▶ TEXT UNDER STUDY
★ ★ ★ ★

The 2008 financial crisis revealed just how vulnerable the U.S. "economic machine" is to any one part failing, according to Warren Buffett.
Ten years ago this week, it wasn't just any part.
The failure occurred in the over-leveraged banking system, which was awash in toxic subprime mortgages that were packaged, and then bought and sold over and over on Wall Street as mortgage-backed securities.
The values of those mortgage-backed securities plummeted when the red-hot housing market turned and many people, who couldn't afford the home loans in the first place, started to default.
"What we all learned in that particular panic is that we're all dominoes. And we're all very close together," said the billionaire investor, whose Berkshire Hathaway made key investments Goldman Sachs and General Electric after the collapse of Lehman Brothers in 2008.
At the time, those investments, which were clearly crafted to be favorable to Buffett, were seen as a vote of confidence even as the destructive ripple effects of the banking and housing crises were only starting to take hold.
Speaking with CNBC as a part of its "Crisis on Wall Street: The Week That Shook the World" documentary, which premieres on television Wednesday night, Buffett said many Americans were left flat-footed when the crisis hit. "All they knew is they did nothing wrong and their world was falling apart."
Buffett said the pressure to fix things was "huge" on regulators, including then-Federal Reserve Chairman Ben Bernanke, then-New York Fed President Timothy Geithner, then-Treasury Secretary Hank Paulson and then-President George W. Bush.

★ ★ ★ ★

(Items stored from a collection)
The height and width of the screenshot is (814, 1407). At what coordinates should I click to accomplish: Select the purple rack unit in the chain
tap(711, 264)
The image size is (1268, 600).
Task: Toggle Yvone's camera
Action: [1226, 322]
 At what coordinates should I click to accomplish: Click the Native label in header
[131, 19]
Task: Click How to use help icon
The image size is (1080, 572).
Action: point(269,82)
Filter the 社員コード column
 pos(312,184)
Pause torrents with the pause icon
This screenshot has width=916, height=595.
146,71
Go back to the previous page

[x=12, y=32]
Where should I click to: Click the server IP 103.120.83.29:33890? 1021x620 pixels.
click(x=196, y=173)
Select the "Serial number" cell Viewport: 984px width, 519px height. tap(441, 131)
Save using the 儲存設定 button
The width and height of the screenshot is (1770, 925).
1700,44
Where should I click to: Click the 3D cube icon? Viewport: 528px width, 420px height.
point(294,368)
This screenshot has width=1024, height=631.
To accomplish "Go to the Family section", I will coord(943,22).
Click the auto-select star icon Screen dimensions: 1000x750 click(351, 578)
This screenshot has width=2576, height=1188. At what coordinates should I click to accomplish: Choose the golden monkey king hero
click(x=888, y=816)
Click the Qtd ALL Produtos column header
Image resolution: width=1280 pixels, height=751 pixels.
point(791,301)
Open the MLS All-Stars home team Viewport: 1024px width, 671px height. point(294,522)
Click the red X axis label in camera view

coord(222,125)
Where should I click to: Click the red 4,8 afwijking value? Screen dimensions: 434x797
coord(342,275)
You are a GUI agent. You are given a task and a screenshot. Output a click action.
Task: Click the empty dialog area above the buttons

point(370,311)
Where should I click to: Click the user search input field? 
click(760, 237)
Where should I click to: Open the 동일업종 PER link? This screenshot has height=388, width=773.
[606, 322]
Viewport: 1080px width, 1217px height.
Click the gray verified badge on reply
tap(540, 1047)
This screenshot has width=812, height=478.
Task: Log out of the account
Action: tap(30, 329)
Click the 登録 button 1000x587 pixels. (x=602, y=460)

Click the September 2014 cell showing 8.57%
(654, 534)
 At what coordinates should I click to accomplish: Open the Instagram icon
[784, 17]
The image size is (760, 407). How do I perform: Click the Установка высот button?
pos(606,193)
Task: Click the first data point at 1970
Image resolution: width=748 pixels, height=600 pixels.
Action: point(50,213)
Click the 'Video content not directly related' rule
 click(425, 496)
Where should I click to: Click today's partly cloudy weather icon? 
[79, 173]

★ ★ ★ ★

▶ PROBLEM DETAILS
Extend the article on Warren Buffett and the 2008 financial crisis by writing what comes after its last paragraph.

▶ YOUR RESPONSE
"They did a heroic [job]," Buffett said.
The government quickly stepped in and bailed out the financial system, giving rise to the term "too big to fail" and the argument was there no other choice but to save the big banks to prevent cascading failures.
The Fed, meanwhile, starting cutting interest rates and taking extraordinary measures aimed at helping to boost the crumbling economy and nose-diving stock market, which bottomed out in March 2009.
There's been debate ever since on whether the government should have stepped in, and whether the Fed coddled the economy with near zero percent rates for too long after the crisis.
Fast-forward a decade, the current bull market in stocks last month became the longest since World War II. The Fed is in the midst of hiking rates and unwinding its $4 trillion-plus in assets that ballooned during and after the crisis. Economic growth has started to really pick up, while job gains and the unemployment rate have been heading in positive directions.